There appears to be a fully soundproofed TV studio in one of the buildings - a little on the small side though.








Random teapot




Not sure what this is. A perspex sheet, with a list of airfields and numbers.




Bunker




All this wandering was taking us in the direction of the water tower. Took a bit of climbing to find the best route to bring everyone in. Was rather windy perched on top of the wall 

Plant machinery in the base of the water tower.




From the top




Rails and pipes




Inside the water tower




Cool vent caps




Scrap Yarrd




Water tower 




Scrap textiles - containing a car




Fab dials




Hanger doors




And so on to the control tower












I desperately wanted to get in here, but it was locked up tight. However, a little persistence and sideways thinking got us in 
Not much in here though, it appears to be undergoing development as there are many paint pots and decorators ladders around the place. Here are a couple of shots anyway.
















After the control tower carpetpaul and girlfriend has to make tracks, leaving the three of us to do the last part - the hanger.

The_Revolution climbing up




Panorama from the roof




It was walking back to the cars from here that we encountered the man in the silver car  We were told it was private property, so we left - all quite polite.

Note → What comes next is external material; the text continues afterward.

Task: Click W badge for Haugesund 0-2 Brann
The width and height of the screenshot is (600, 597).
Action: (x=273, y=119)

Took a slightly different route out and took a shot of this




A rather nice day out - a few pieces missed, so we'll head back for another look sometime.


----------



## MD

some very good shots of the place
you were lucky to get to the tower nice work!!!
funny how "the man in the silver car" just appears!! like the shopkeeper in mr benn!!
was the control tower open?


----------



## crashmatt

mattdonut said:


> some very good shots of the place
> you were lucky to get to the tower nice work!!!
> funny how "the man in the silver car" just appears!! like the shopkeeper in mr benn!!
> was the control tower open?



Well, we'd been there for eight hours before he said hello 

The control tower was locked up tight, but there is a way in. PM for details.


----------



## Goldie87

nice one, looks like you saw a lot of the place!


----------



## Kaputnik

crashmatt said:


> we'd been there for eight hours before he said hello


 Yeah, a full 8 hour shift
still a few buildings to visit another time, such a big site is difficult to cover in one visit, some of my pictures...
couple of pics from the abandonned DESA dog training facility in the grounds, as visited by Goldie87 and co. recently,














the 'H' block shaped buildings we didn't get round to looking at this time, very recognisable from flash earth images of the site..

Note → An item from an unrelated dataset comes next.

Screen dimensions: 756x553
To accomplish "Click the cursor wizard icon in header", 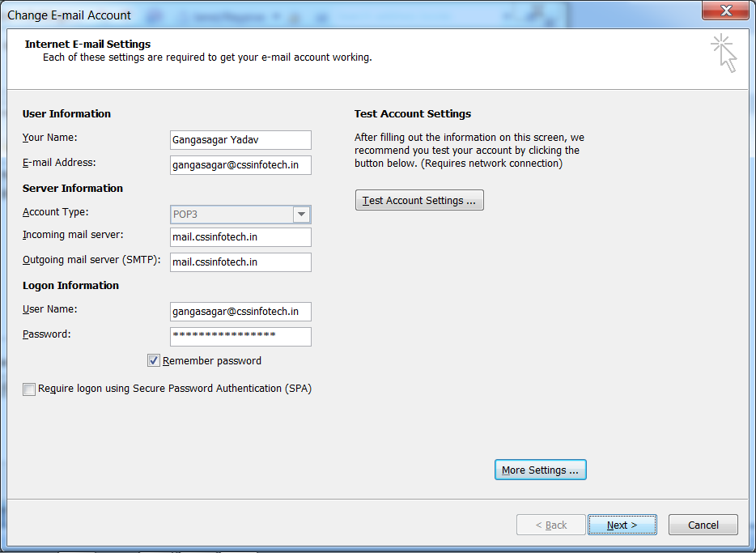I will click(x=724, y=53).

The_Rev. and Crashmatt take a look at the control tower..






loved this old original Tannoy speaker, with bird nest perched on the top of it!





not a detailed scale map of some melanesian islands, but more fallen ceiling tiles with moss growing on them!






a cool window in a rooftop room at the control tower...






inside the tower...






and a view of the tower from the nearby hangar rooftop..






The_Revolution enjoying the view...






Crashmatt and The_Rev. cross the roof...






Carpetpaul in the squashcourt...






there were so many parts of dead animals in various rooms, maybe due to our friend the owl pictured earlier. rabbits, birds, a cat!
no idea what these once belonged to....











onwards, to the water pumping tower...






Crashmatt near the rooftop siren, very windy up here, but a tremendous view of the site, as it was the tallest building...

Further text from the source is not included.